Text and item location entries
---+---

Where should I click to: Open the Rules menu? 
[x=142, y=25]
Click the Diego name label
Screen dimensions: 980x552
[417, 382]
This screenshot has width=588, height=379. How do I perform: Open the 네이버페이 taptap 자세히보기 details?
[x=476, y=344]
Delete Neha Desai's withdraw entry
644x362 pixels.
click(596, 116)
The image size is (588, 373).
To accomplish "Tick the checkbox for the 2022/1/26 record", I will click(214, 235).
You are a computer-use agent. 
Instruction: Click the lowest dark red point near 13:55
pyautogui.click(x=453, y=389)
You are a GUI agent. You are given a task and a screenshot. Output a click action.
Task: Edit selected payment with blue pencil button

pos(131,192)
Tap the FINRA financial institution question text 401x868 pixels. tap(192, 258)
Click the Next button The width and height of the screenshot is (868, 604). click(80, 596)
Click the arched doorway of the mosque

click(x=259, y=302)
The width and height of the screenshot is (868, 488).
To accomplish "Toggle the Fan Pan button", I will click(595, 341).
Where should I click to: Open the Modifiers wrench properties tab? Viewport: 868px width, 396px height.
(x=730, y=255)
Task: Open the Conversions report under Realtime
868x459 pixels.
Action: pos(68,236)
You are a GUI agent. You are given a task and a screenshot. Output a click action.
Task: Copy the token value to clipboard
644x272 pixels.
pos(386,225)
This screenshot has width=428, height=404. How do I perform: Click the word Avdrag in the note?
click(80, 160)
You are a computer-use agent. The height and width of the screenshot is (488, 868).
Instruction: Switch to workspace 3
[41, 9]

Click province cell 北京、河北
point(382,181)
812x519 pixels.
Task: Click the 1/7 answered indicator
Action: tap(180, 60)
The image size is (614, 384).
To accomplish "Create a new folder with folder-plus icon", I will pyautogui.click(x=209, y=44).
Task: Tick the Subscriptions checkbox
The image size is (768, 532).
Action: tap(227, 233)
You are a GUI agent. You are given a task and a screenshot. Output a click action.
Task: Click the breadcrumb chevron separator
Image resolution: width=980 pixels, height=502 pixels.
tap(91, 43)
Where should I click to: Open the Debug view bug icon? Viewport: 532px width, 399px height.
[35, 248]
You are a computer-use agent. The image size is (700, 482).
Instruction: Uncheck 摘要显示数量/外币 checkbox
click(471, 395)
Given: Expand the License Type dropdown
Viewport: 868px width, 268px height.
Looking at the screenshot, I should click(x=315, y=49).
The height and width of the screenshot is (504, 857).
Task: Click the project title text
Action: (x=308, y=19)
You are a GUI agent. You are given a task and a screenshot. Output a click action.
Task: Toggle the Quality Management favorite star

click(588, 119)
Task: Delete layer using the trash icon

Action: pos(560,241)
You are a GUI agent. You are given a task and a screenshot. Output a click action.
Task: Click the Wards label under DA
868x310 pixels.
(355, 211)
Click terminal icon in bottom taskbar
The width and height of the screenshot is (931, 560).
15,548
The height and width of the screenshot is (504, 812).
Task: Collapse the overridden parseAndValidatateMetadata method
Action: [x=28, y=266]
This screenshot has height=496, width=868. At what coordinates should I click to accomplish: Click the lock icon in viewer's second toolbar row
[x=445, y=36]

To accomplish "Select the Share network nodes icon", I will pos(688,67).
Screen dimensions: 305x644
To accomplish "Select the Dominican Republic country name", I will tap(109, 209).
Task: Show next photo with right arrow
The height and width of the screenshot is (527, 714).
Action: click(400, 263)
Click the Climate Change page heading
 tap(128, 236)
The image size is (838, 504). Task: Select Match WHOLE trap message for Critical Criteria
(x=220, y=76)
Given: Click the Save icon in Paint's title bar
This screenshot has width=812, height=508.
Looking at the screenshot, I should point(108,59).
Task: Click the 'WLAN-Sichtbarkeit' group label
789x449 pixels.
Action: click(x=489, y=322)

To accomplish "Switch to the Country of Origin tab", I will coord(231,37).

---+---

*WRITTEN INSTRUCTION*. Convert every line of the data above into a Markdown table with the columns "No." and "Entry". Put the row number under "No." and the line under "Entry", and skip blank lines.

*THE REPLY*.
| No. | Entry |
|---|---|
| 1 | Where should I click to: Open the Rules menu?  |
| 2 | [x=142, y=25] |
| 3 | Click the Diego name label |
| 4 | Screen dimensions: 980x552 |
| 5 | [417, 382] |
| 6 | This screenshot has width=588, height=379. How do I perform: Open the 네이버페이 taptap 자세히보기 details? |
| 7 | [x=476, y=344] |
| 8 | Delete Neha Desai's withdraw entry |
| 9 | 644x362 pixels. |
| 10 | click(596, 116) |
| 11 | The image size is (588, 373). |
| 12 | To accomplish "Tick the checkbox for the 2022/1/26 record", I will click(214, 235). |
| 13 | You are a computer-use agent.  |
| 14 | Instruction: Click the lowest dark red point near 13:55 |
| 15 | pyautogui.click(x=453, y=389) |
| 16 | You are a GUI agent. You are given a task and a screenshot. Output a click action. |
| 17 | Task: Edit selected payment with blue pencil button |
| 18 | pos(131,192) |
| 19 | Tap the FINRA financial institution question text 401x868 pixels. tap(192, 258) |
| 20 | Click the Next button The width and height of the screenshot is (868, 604). click(80, 596) |
| 21 | Click the arched doorway of the mosque |
| 22 | click(x=259, y=302) |
| 23 | The width and height of the screenshot is (868, 488). |
| 24 | To accomplish "Toggle the Fan Pan button", I will click(595, 341). |
| 25 | Where should I click to: Open the Modifiers wrench properties tab? Viewport: 868px width, 396px height. |
| 26 | (x=730, y=255) |
| 27 | Task: Open the Conversions report under Realtime |
| 28 | 868x459 pixels. |
| 29 | Action: pos(68,236) |
| 30 | You are a GUI agent. You are given a task and a screenshot. Output a click action. |
| 31 | Task: Copy the token value to clipboard |
| 32 | 644x272 pixels. |
| 33 | pos(386,225) |
| 34 | This screenshot has width=428, height=404. How do I perform: Click the word Avdrag in the note? |
| 35 | click(80, 160) |
| 36 | You are a computer-use agent. The height and width of the screenshot is (488, 868). |
| 37 | Instruction: Switch to workspace 3 |
| 38 | [41, 9] |
| 39 | Click province cell 北京、河北 |
| 40 | point(382,181) |
| 41 | 812x519 pixels. |
| 42 | Task: Click the 1/7 answered indicator |
| 43 | Action: tap(180, 60) |
| 44 | The image size is (614, 384). |
| 45 | To accomplish "Create a new folder with folder-plus icon", I will pyautogui.click(x=209, y=44). |
| 46 | Task: Tick the Subscriptions checkbox |
| 47 | The image size is (768, 532). |
| 48 | Action: tap(227, 233) |
| 49 | You are a GUI agent. You are given a task and a screenshot. Output a click action. |
| 50 | Task: Click the breadcrumb chevron separator |
| 51 | Image resolution: width=980 pixels, height=502 pixels. |
| 52 | tap(91, 43) |
| 53 | Where should I click to: Open the Debug view bug icon? Viewport: 532px width, 399px height. |
| 54 | [35, 248] |
| 55 | You are a computer-use agent. The image size is (700, 482). |
| 56 | Instruction: Uncheck 摘要显示数量/外币 checkbox |
| 57 | click(471, 395) |
| 58 | Given: Expand the License Type dropdown |
| 59 | Viewport: 868px width, 268px height. |
| 60 | Looking at the screenshot, I should click(x=315, y=49). |
| 61 | The height and width of the screenshot is (504, 857). |
| 62 | Task: Click the project title text |
| 63 | Action: (x=308, y=19) |
| 64 | You are a GUI agent. You are given a task and a screenshot. Output a click action. |
| 65 | Task: Toggle the Quality Management favorite star |
| 66 | click(588, 119) |
| 67 | Task: Delete layer using the trash icon |
| 68 | Action: pos(560,241) |
| 69 | You are a GUI agent. You are given a task and a screenshot. Output a click action. |
| 70 | Task: Click the Wards label under DA |
| 71 | 868x310 pixels. |
| 72 | (355, 211) |
| 73 | Click terminal icon in bottom taskbar |
| 74 | The width and height of the screenshot is (931, 560). |
| 75 | 15,548 |
| 76 | The height and width of the screenshot is (504, 812). |
| 77 | Task: Collapse the overridden parseAndValidatateMetadata method |
| 78 | Action: [x=28, y=266] |
| 79 | This screenshot has height=496, width=868. At what coordinates should I click to accomplish: Click the lock icon in viewer's second toolbar row |
| 80 | [x=445, y=36] |
| 81 | To accomplish "Select the Share network nodes icon", I will pos(688,67). |
| 82 | Screen dimensions: 305x644 |
| 83 | To accomplish "Select the Dominican Republic country name", I will tap(109, 209). |
| 84 | Task: Show next photo with right arrow |
| 85 | The height and width of the screenshot is (527, 714). |
| 86 | Action: click(400, 263) |
| 87 | Click the Climate Change page heading |
| 88 |  tap(128, 236) |
| 89 | The image size is (838, 504). Task: Select Match WHOLE trap message for Critical Criteria |
| 90 | (x=220, y=76) |
| 91 | Given: Click the Save icon in Paint's title bar |
| 92 | This screenshot has width=812, height=508. |
| 93 | Looking at the screenshot, I should point(108,59). |
| 94 | Task: Click the 'WLAN-Sichtbarkeit' group label |
| 95 | 789x449 pixels. |
| 96 | Action: click(x=489, y=322) |
| 97 | To accomplish "Switch to the Country of Origin tab", I will coord(231,37). |